Porque eles só fazem propaganda. A blogosfera do PT é tudo a mesma coisa. Eles pegam dinheiro do PT. Muita gente que eu não imaginava recebe verbas do partido. O cara levanta de manhã e passa o dia dizendo que Lula é santo e os Estados Unidos vão dar um golpe. É uma mentirada total. Há militantes petistas que conseguiram estragar uma das coisas mais interessantes que o PT fez: a TV Brasil. Eles ganhavam um bom salário, mas não apareciam lá e a TV não aconteceu.

A rede Globo exerce o papel de malvada favorita de todo os políticos populistas?
O populista escolhe um inimigo, em geral famoso.

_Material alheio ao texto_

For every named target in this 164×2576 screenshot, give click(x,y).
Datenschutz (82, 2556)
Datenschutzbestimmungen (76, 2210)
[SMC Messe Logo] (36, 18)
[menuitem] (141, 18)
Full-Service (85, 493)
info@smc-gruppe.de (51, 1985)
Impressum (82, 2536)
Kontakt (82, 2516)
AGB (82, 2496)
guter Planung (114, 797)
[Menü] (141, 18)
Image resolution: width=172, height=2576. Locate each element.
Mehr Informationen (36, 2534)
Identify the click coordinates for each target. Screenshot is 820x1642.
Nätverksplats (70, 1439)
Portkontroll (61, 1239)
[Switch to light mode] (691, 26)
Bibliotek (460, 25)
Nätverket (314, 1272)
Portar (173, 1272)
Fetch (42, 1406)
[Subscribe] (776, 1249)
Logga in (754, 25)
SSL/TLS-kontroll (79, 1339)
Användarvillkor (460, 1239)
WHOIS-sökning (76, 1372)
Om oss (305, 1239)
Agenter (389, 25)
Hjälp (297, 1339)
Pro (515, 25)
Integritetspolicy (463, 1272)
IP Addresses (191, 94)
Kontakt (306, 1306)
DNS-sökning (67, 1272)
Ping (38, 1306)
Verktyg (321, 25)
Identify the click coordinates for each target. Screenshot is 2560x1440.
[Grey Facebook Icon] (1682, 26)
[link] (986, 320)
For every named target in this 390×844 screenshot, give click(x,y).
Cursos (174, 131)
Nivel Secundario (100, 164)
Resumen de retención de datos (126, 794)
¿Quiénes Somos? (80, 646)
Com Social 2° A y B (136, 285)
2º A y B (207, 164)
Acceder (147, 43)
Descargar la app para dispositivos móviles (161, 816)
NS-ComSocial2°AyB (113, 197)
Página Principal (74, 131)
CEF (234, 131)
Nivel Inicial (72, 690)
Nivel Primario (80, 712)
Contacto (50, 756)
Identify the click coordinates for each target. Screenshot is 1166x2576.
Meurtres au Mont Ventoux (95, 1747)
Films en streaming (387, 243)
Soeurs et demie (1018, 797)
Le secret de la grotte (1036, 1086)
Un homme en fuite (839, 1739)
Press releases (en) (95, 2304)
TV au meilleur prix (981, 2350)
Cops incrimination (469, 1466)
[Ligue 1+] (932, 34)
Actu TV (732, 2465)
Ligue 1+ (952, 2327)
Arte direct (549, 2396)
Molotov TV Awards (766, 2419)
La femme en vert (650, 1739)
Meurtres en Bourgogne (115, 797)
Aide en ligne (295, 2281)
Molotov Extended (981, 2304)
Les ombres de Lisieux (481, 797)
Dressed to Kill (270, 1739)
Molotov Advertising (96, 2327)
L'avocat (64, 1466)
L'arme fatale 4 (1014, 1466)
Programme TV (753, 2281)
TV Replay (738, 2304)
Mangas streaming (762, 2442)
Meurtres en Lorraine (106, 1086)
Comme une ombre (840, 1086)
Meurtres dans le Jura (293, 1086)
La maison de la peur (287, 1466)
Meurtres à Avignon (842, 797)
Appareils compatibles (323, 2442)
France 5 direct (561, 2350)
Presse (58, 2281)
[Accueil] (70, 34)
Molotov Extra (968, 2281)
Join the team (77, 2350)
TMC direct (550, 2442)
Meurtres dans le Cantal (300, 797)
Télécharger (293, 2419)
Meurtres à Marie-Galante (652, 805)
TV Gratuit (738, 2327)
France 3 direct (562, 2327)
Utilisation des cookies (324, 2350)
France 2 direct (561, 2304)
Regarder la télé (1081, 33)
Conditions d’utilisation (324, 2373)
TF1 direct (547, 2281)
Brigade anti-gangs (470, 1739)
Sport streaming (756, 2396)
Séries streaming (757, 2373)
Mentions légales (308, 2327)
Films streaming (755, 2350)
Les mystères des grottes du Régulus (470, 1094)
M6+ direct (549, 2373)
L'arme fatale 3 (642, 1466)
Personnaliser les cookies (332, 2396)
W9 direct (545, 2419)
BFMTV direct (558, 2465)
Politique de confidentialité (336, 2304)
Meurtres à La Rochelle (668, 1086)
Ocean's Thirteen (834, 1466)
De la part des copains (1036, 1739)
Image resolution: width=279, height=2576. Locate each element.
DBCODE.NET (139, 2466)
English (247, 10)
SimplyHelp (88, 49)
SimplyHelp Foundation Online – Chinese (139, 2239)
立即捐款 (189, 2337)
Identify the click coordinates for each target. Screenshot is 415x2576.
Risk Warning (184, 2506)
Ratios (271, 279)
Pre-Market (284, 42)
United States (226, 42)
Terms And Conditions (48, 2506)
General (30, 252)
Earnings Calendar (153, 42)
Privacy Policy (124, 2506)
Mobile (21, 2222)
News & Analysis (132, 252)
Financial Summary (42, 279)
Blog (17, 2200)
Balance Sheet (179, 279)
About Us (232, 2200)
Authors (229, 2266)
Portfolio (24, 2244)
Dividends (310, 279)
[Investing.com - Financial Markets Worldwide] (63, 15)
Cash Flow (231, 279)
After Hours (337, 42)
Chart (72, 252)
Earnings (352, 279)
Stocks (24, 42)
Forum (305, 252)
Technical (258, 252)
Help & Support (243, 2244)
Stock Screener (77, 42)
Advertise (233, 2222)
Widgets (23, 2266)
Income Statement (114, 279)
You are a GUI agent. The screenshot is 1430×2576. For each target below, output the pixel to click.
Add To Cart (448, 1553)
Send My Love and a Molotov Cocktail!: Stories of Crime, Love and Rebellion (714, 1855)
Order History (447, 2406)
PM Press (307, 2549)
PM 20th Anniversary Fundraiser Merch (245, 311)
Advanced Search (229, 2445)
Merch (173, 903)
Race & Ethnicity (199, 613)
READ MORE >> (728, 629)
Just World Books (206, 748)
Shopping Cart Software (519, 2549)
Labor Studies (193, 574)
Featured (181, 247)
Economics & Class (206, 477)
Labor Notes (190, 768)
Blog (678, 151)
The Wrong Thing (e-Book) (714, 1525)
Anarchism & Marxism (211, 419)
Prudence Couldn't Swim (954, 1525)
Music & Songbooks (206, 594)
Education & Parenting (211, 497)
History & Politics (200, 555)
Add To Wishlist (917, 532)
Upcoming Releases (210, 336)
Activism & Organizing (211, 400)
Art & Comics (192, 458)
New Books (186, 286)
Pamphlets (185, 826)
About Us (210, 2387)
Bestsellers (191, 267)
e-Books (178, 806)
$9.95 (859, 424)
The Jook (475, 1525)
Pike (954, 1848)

Trump escolheu três redes para bater. No Brasil, a Globo foi a eleita do Jânio, do Brizola e do Lula. Só não foi eleita pelo Collor porque era dono de uma parte dela. A Globo é uma empresa de comunicação que dá impressão de monopolista por ser a única. Só ela chega em todos os lugares do Brasil. Se houvesse outra rede rival, não haveria monopólio. De 1995 para cá, ela profissionalizou o jornalismo. Alguns podem considerar Ali Kamel um nazista, mas o jornalismo que ele pratica é superior ao das redes americanas. A Globo vende informação, e não batata.

A bipolaridade Lula-Bolsonaro prejudica a economia?

A disputa entre Lula e Bolsonaro não é boa para o sistema financeiro e aumenta a nossa nota de risco. Numa situação tranquila, os investidores apareceriam. A regra do investidor é chegar antes e sair antes. Os bancos querem a paz para lucrar, mesmo que seja a dos cemitérios.

Como, enfim, a Filosofia pode explicar Bolsonaro?

Bolsonaro é a figura mais contemporânea que você pode ter. Como a Filosofia tem a tradição de pensar o próprio tempo, ela precisa se encontrar com Bolsonaro, que é a síntese do momento. Ele resume o que os filósofos dizem há 50 anos. Estamos perdendo o vocabulário em beneficio da capacidade pictórica. Bolsonaro é uma foto sem legenda. Os demais presidentes precisavam de legenda. Ele, não. Só tem gestos. No hospital, fez arma em vez de sinal de positivo. Ele come a legenda. É um presidente que, por não precisar falar, pode dizer as abobrinhas que quiser. Cativa uma população que vive de imagens. O número de jovens que o desenhou como herói de quadrinhos durante a campanha é impressionante. É como se ele pertencesse a uma faixa de idade entre 13 e 15 anos. Pior é que o universitário brasileiro também está no mesmo nível.

Ele espelha a regressão do eleitor?

Bolsonaro mostra que é possível reduzir todos os sentimentos aos emojis, figurinhas que não permitem a sofisticação das emoções. Ele reduz tudo ao visual. Bolsonaro rebaixa todas as emoções a imagens. Bolsonaro é um presidente dos emojis, da não linguagem, do estágio primitivo da civilização. De fato, estamos caminhando rumo a um mundo tosco. As crianças manipulam bem os aparelhos digitais e as pessoas dizem que as crianças ficaram mais inteligentes. Mas foi a máquina que ficou simples. Meu cachorro é capaz de se comunicar assim. Estamos vivendo no mundo pavloviano criado por Jair Bolsonaro.